Death, for me, seems to come in threes. I've lost count of the times that I've had three funerals in the one week. Once even three on the same day. With this being the month of the Holy Souls it's not surprising that our minds are turned, in a sense, towards the great mystery of death, but with the news of the death of a teenage lad that I'd once taught I had this funny queasy feeling that there was more to come. That was ten days ago. Since then the parish caretaker, in his fifties, has died suddenly and then yesterday I got news of the accidental death of the 18 year old son of a family I know. Of your charity pray for Andre, Derek and John.

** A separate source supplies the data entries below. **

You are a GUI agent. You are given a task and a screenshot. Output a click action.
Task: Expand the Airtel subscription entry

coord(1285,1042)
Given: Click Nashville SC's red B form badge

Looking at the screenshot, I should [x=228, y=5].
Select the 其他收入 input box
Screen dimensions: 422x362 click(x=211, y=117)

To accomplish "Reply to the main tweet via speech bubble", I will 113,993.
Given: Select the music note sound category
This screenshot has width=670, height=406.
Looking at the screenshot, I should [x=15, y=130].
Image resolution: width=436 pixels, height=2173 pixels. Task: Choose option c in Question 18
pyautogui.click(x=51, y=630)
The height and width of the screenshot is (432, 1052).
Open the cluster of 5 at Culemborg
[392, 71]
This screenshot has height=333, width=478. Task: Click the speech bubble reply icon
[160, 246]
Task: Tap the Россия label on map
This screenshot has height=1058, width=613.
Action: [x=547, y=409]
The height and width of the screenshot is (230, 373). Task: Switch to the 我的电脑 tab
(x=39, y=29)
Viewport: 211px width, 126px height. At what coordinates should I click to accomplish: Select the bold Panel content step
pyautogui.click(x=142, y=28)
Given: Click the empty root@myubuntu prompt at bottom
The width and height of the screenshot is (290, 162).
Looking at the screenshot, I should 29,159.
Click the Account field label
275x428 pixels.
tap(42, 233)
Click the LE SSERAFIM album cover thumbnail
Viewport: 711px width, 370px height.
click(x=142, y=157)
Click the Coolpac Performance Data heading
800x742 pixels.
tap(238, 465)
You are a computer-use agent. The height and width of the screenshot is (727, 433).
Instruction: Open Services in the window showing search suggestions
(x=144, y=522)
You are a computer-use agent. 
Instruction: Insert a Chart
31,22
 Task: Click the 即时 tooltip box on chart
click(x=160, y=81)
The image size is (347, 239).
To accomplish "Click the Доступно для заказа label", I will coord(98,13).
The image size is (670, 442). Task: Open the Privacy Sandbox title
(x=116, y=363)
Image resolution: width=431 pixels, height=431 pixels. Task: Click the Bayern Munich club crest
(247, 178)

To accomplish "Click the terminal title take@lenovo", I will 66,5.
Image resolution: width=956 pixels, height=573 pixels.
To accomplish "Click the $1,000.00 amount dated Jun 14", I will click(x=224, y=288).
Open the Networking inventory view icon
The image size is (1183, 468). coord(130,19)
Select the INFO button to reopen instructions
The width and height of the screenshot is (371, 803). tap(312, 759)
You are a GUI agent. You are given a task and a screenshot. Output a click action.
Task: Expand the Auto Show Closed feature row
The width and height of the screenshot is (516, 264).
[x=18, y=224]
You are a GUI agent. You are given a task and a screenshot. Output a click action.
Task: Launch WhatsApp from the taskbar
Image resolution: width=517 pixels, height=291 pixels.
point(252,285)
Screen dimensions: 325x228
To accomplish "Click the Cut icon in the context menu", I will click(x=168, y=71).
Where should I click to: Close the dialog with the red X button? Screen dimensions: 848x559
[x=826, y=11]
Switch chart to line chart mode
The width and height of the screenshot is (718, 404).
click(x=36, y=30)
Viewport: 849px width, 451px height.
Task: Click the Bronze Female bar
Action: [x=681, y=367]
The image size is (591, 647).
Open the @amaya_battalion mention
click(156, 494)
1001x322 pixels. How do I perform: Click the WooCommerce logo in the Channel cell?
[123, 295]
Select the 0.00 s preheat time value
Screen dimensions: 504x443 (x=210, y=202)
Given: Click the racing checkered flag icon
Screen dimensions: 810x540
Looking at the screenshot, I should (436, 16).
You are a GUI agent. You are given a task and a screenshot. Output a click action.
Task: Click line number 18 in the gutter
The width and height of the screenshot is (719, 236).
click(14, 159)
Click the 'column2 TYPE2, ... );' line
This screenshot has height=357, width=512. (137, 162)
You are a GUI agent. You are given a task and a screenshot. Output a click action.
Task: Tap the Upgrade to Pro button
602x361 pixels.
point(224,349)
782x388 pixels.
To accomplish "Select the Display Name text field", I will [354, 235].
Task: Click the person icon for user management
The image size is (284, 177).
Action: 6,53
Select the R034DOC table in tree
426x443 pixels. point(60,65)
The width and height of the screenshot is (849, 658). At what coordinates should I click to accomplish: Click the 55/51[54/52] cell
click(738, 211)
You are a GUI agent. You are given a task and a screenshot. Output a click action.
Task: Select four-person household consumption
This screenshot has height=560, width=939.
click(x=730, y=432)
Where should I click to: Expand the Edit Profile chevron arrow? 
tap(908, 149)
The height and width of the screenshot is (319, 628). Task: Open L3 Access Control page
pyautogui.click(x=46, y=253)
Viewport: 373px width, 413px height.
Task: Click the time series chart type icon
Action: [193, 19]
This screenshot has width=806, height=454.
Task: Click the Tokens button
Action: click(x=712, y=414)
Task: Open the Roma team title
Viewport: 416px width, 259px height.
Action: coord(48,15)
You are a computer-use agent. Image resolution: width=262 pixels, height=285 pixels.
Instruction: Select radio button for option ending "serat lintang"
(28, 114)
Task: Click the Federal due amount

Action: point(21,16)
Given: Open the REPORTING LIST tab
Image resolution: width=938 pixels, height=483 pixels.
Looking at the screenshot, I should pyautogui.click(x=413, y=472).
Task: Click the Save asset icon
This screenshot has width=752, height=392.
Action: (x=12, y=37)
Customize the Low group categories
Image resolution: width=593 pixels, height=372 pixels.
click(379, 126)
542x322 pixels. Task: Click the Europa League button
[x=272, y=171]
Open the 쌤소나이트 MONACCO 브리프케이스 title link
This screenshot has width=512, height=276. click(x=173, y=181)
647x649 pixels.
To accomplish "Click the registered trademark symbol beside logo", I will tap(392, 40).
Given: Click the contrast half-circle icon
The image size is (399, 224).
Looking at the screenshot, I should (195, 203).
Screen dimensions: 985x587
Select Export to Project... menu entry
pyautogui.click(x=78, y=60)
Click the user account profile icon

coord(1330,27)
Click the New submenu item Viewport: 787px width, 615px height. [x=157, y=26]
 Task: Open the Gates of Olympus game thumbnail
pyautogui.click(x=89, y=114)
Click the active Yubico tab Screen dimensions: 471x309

One of the great failures of recent times has 'renewal' of the funeral rites. To be quite honest I frequently avoid them if I suspect there's going to be some attempt at canonizing the departed. This is not to suggest that we shouldn't preach the hope of the Resurrection but rather that to say that the recently deceased is already in Heaven is presumption beyond belief and pastoral negligence. They need our prayers. To strip them of this comfort as they pass through Purgatory is cruelty. To deprive the mourners of the spiritual tools for realistic and healthy grief is inhumane. In the Occident how often, by the way, do you see much white in a congregation at a funeral?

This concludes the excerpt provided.